[Exercise]
Write out again the lines from the line with "Image resolution: width=1183" up to and including the line with "Click Show all", exactly as they stand below, and skip any picture.

------ Records provided

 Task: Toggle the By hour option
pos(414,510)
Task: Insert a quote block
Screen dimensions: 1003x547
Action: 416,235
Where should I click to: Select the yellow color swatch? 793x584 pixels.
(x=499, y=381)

------------
------ Records provided

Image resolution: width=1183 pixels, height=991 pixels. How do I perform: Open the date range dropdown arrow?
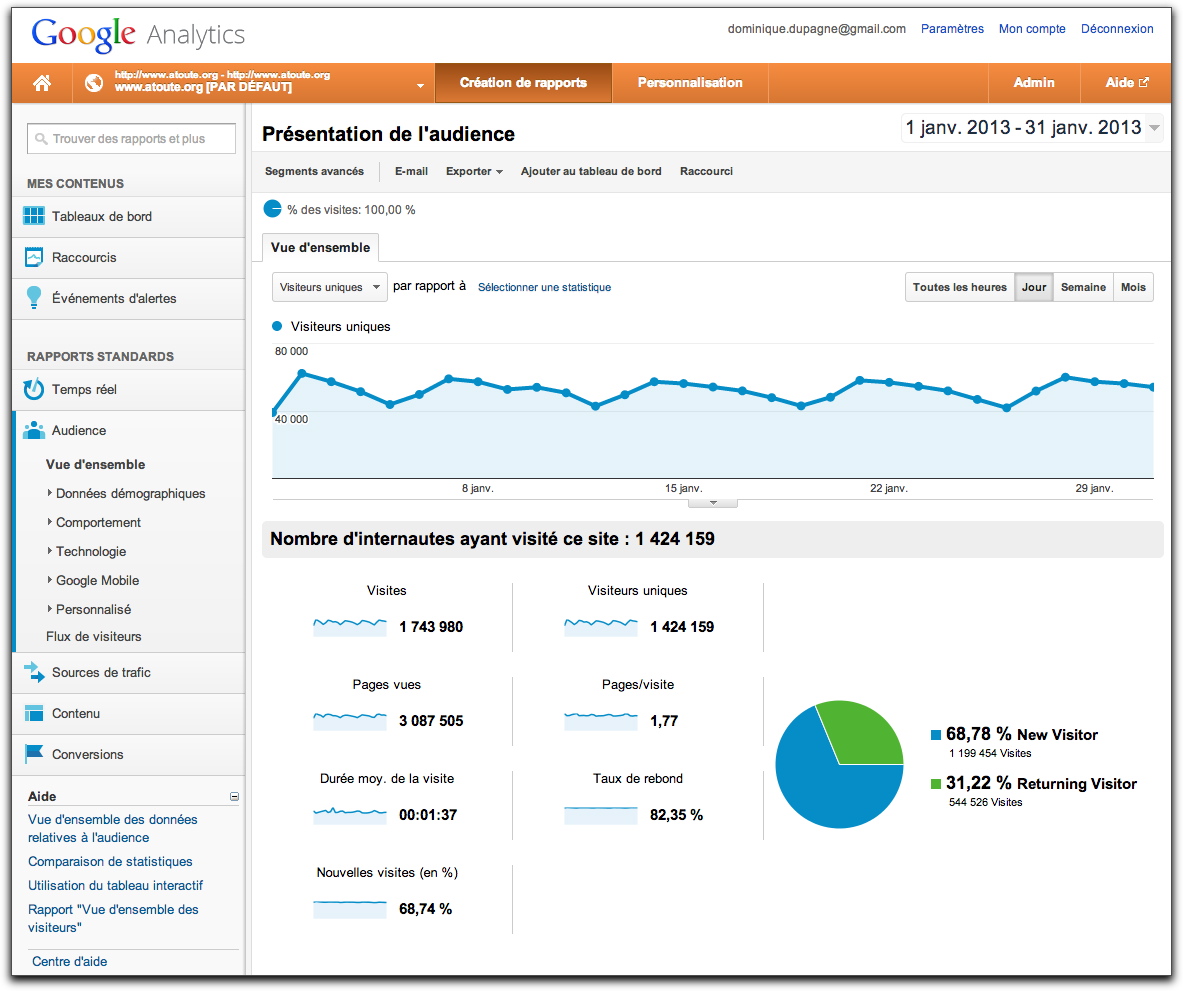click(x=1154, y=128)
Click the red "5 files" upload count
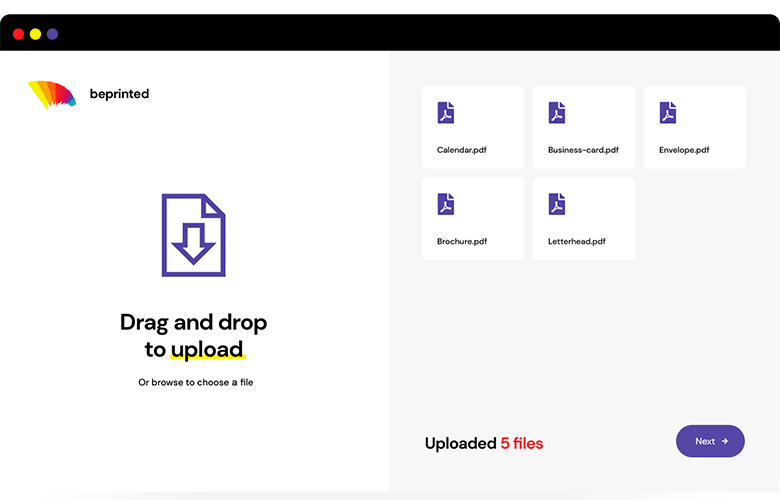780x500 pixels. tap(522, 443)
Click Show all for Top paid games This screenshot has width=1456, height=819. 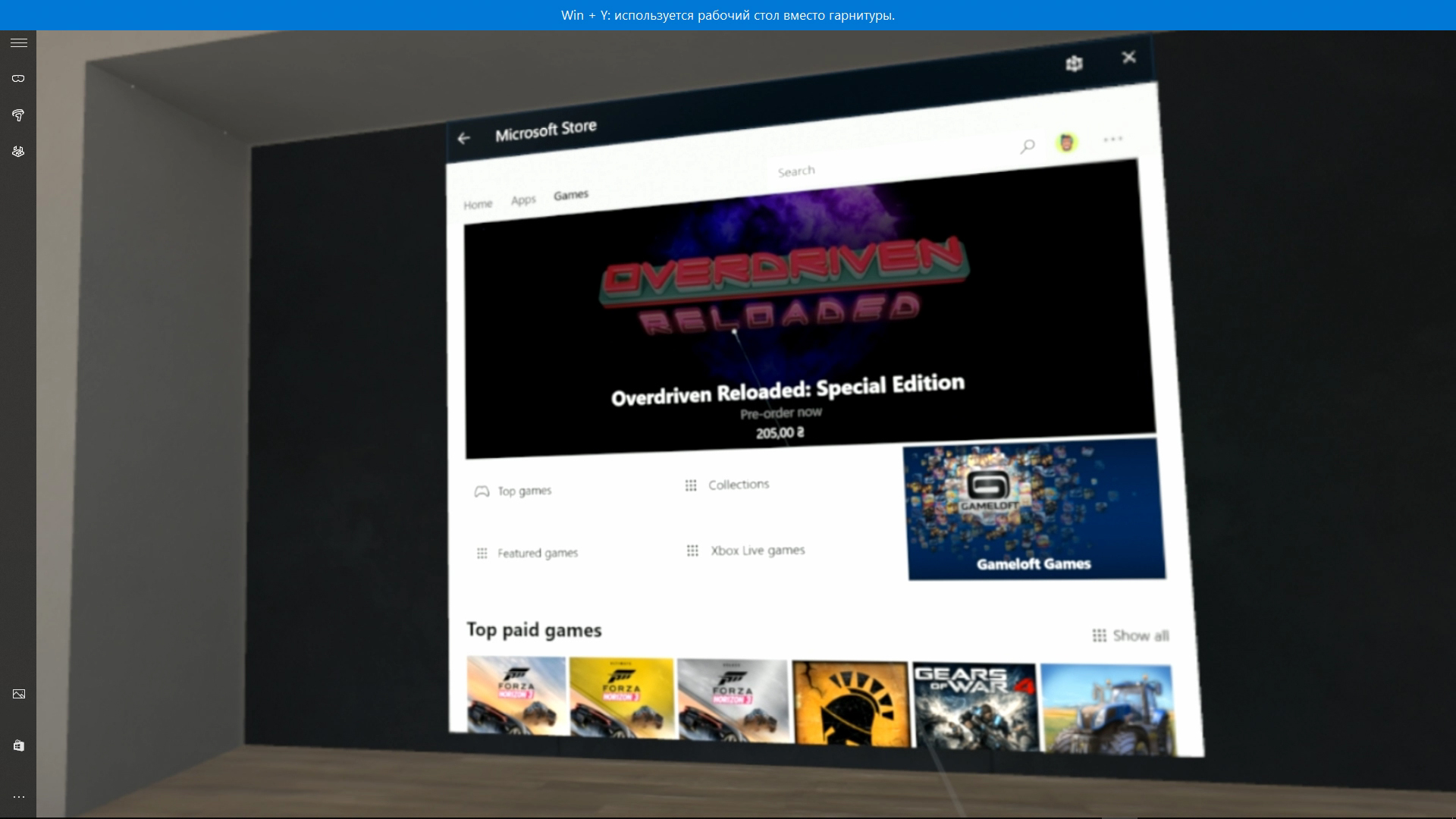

------------

[Written answer]
Image resolution: width=1183 pixels, height=991 pixels. How do I perform: Open the date range dropdown arrow?
click(x=1154, y=128)
Click the red "5 files" upload count
780x500 pixels. tap(522, 443)
Click Show all for Top paid games This screenshot has width=1456, height=819. 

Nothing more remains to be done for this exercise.